City of Winnipeg claims company billed more than $1 million for tows that didn’t happen

The City of Winnipeg was billed for more than $1 million worth of tows that it says never happened.

But a report to the Mayor’s Executive Policy Committee (EPC) is recommending City Council approve a legal settlement with Tartan Towing for $446,250, less than half of the total.

Under the agreement, Tartan would pay $15,000 per month to start, with a promise to repay the settlement amount in two years.

The report says Tartan was providing courtesy tows based on three contracts between 2016 and 2021. The company was paid by the city on a per-tow basis, and employees or subcontractors were required to track each tow.

In January 2022, the Public Works Department launched a review of courtesy tows, done during the residential snow parking ban, to determine how the initial use of the automated license plate reading technology was working. That review found an “unreasonable discrepancy” between the number of parking tickets and tows. A subsequent probe of the contract work back to 2016 found a significant number of tows were invalid, and the city overpaid by $1.1 million.

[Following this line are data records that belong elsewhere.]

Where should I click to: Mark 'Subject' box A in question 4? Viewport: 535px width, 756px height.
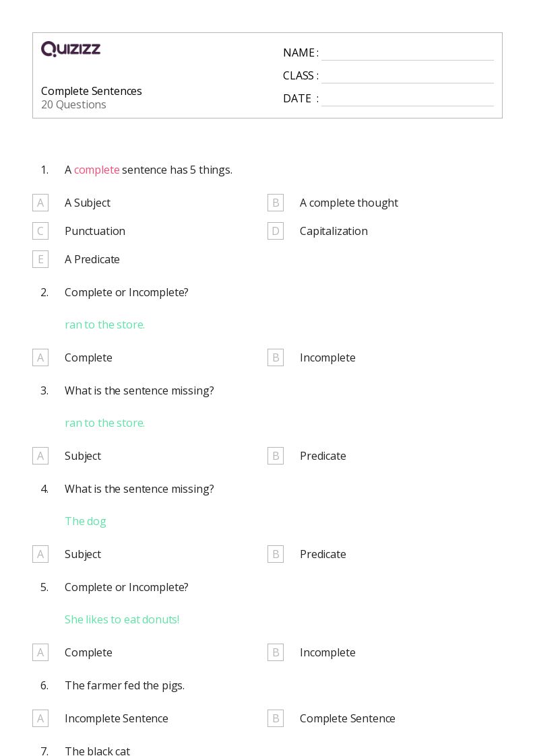pyautogui.click(x=40, y=554)
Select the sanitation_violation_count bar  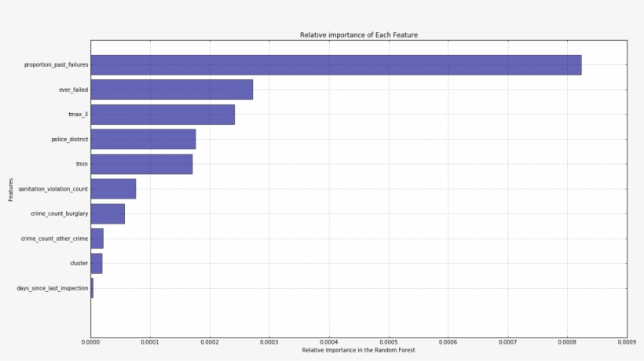coord(113,189)

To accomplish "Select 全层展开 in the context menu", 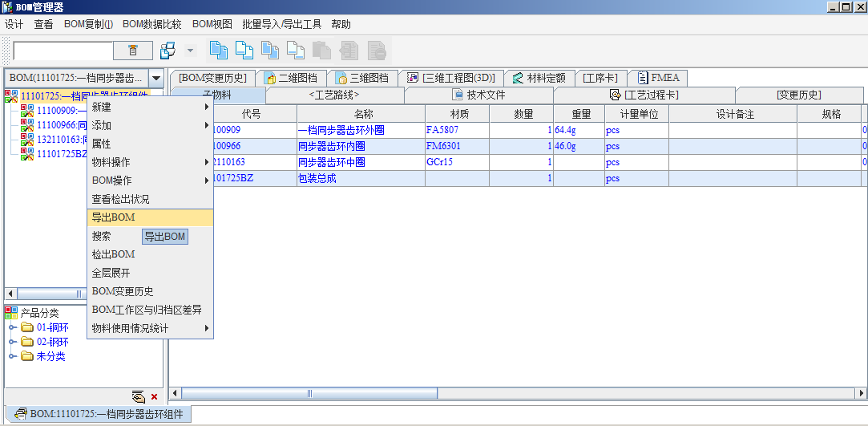I will [111, 273].
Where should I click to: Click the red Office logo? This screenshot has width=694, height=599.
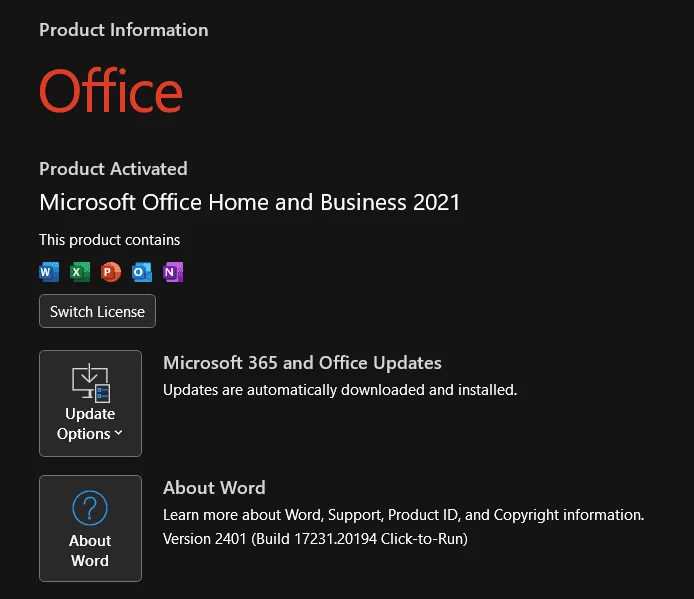click(111, 90)
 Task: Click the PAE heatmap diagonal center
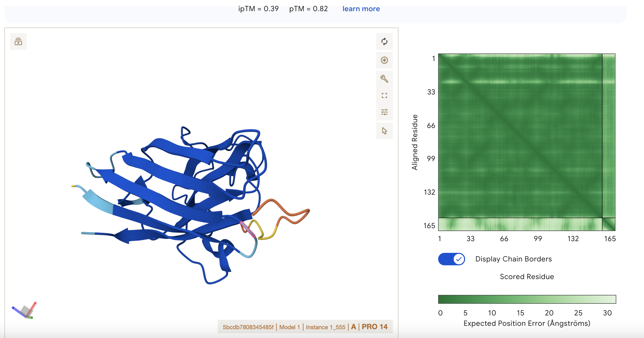[x=520, y=136]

Councillor Janice Lukes, a member of EPC, wants to know why the city is not going after all of the money.

“Furious, nonsense, it’s ridiculous,” said Lukes. “In my opinion, if you did a million dollars in illegal tows, you should be paying the million dollars back.”

The report says if council does not approve this the city can sue Tartan. It says if this goes to trial, it would cost the city money and time to litigate the case.

Lukes also wants to know why Tartan has not been suspended from doing business with the city in light of this, and why better oversight was not in place.

“We shouldn’t be hiring them again, really, we should be banning them,” said Lukes.

The report says Tartan provides the city with ongoing services. “The Public Service wishes to maintain a working relationship,” states the report.

It goes on to say Tartan let go of some of the drivers involved while others were cautioned.

“Tartan has issued a strong warning, to all current and future operators, of consequences as a result of any misuse or false reporting…” states the report.

The report also says the EPC has requested no subcontractors involved in the overbilling be used in the future and that Tartan explain steps it has taken to ensure subcontractors are not submitting false claims.

It also says there is now a system in place where Tartan sends a report on tows to the city, and the city now does reviews after courtesy tows are done.

According to a statement from the city, no claim that Tartan knowingly over-charged the city has been made.

It also notes the company will not be banned from bidding on city contracts in the future.

The EPC meets on Monday to discuss and vote on the settlement.

CTV News has reached out to Tartan Towing for comment.